IonicaBizau / scrape-it

🔮 A Node.js scraper for humans.

Home Page:http://ionicabizau.net/blog/30-how-to-write-a-web-scraper-in-node-js

Geek Repo:Geek Repo

Github PK Tool:Github PK Tool

Parsing tables and xpath

senzacionale opened this issue · comments

Very good library but I have one question.
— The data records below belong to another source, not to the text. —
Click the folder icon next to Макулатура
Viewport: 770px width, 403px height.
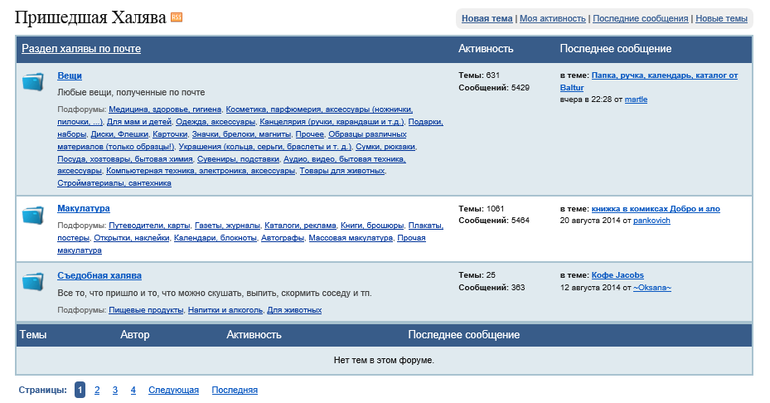(x=33, y=214)
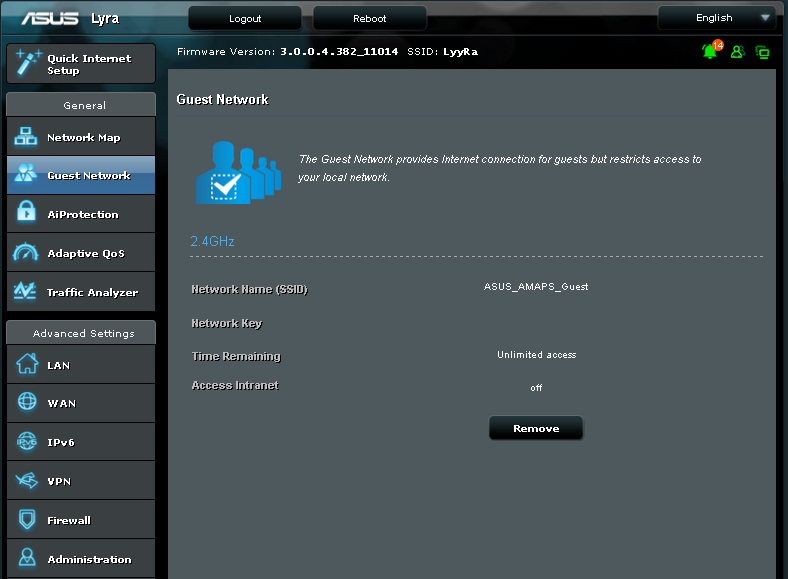788x579 pixels.
Task: Click the Firewall shield icon
Action: coord(27,520)
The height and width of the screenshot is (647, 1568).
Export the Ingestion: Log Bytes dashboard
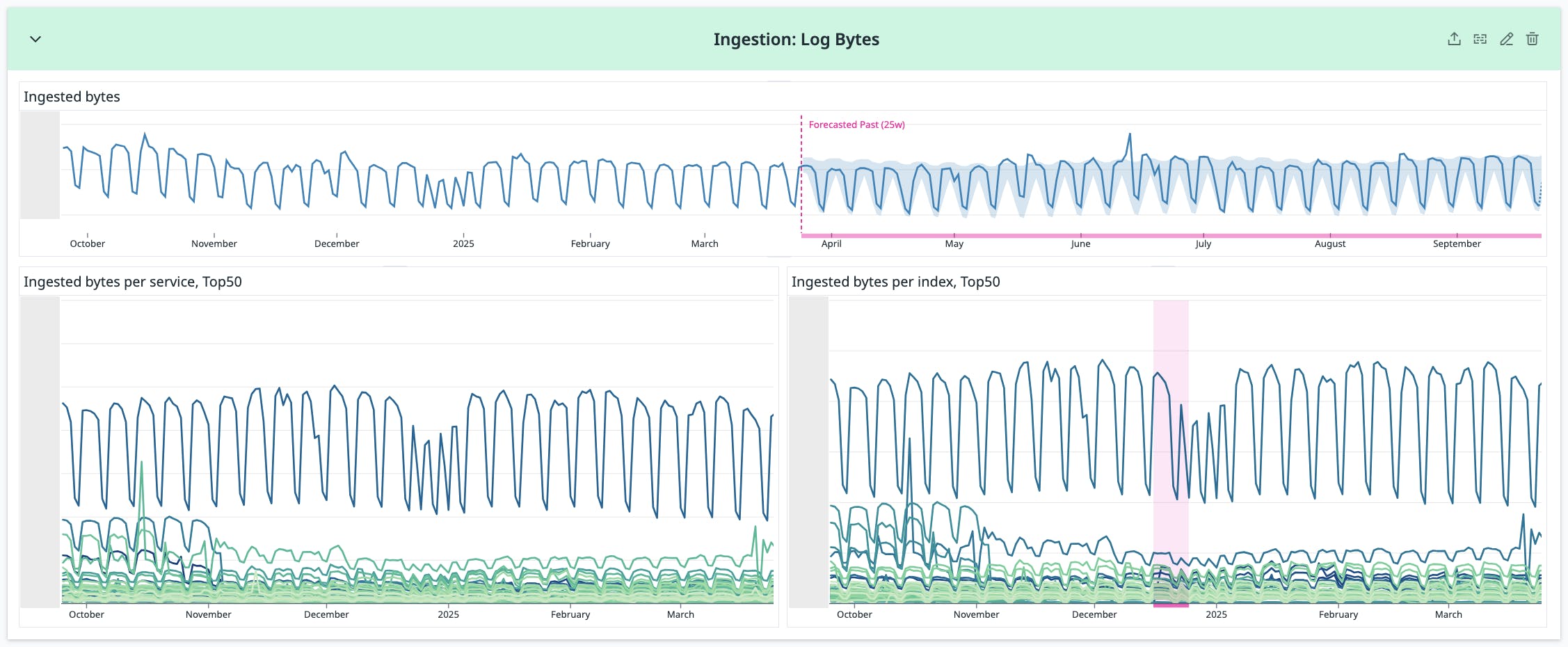(x=1454, y=39)
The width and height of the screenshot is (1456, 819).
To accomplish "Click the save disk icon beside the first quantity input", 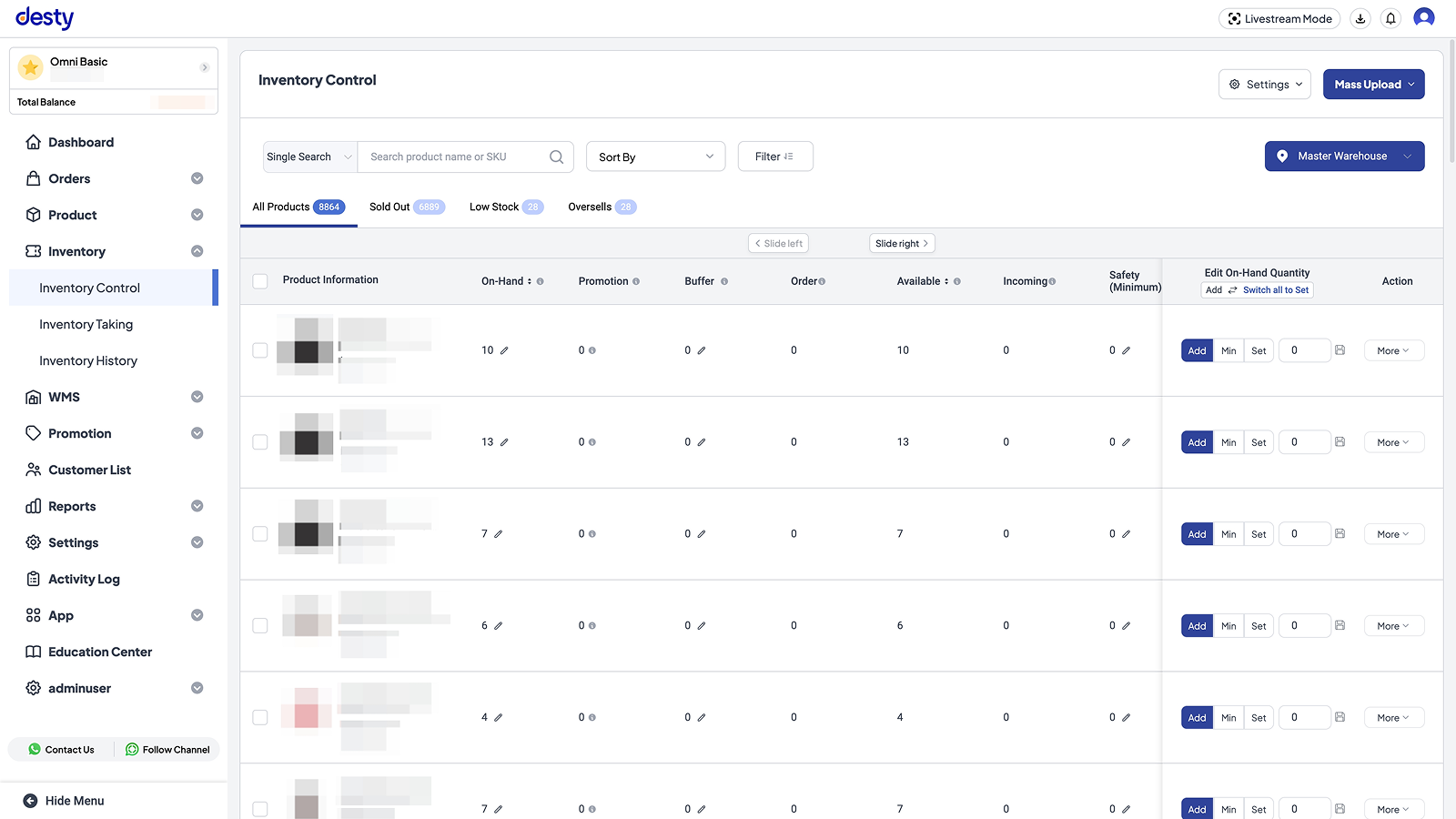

How to read "Cert" and "Primary Subject" from the table

HTML code:

<table class="table table-fixed table-header-right text-medium" xpath="1">
   <tbody>
      <tr>
         <th class="no-border">Cert</th>
         <td class="no-border">AE07591</td>
      </tr>
      <tr>
         <th>Item</th>
         <td>Mini-Helmet</td>
      </tr>
      <tr>
         <th>Primary Subject</th>
         <td>
            JOHNNY UNITAS<br>
         </td>
      </tr>
      <tr>
         <th>Result</th>
         <td>Authentic</td>
      </tr>
   </tbody>
</table>

I try it like this:

scrapeIt({
        url: 'https://www.cart.com/cart/ae07591'
        , headers: {'User-agent': 'Mozilla/5.0 (Macintosh; Intel Mac OS X 10.9; rv:32.0) Gecko/20100101 Firefox/32.0'}
    }, {
        title: "#mainContent > div > h1"
        , desc: "#mainContent > div > p"
        , cert: "table tbody:nth-child(1) tr:nth-child(1) > td:nth-child(2)"
        , avatar: {
            selector: "body.allowhover:nth-child(2) div.container-fluid.padding-all.margin-bottom div.row:nth-child(3) div.col-thin-12.col-xs-8.col-xs-offset-2.col-sm-6.col-sm-offset-3.col-md-5.col-md-offset-0.padding-all.text-center div.carousel-paddles.margin-left.margin-right.slick-initialized.slick-slider div.slick-list.draggable div.slick-track div.slick-slide.slick-current.slick-active a:nth-child(1) > img.img-responsive"
            , attr: "src"
        }
    }).then(({data, response}) => {
        console.log(`Status Code: ${response.statusCode}`)
        console.log(`Response: ${response.}`)
        console.log(data)
    })

But is always empty. If I tested it with ChroPath working fine. Or I am not allowed to use xpath. Is there any other way how to do it?

Thank you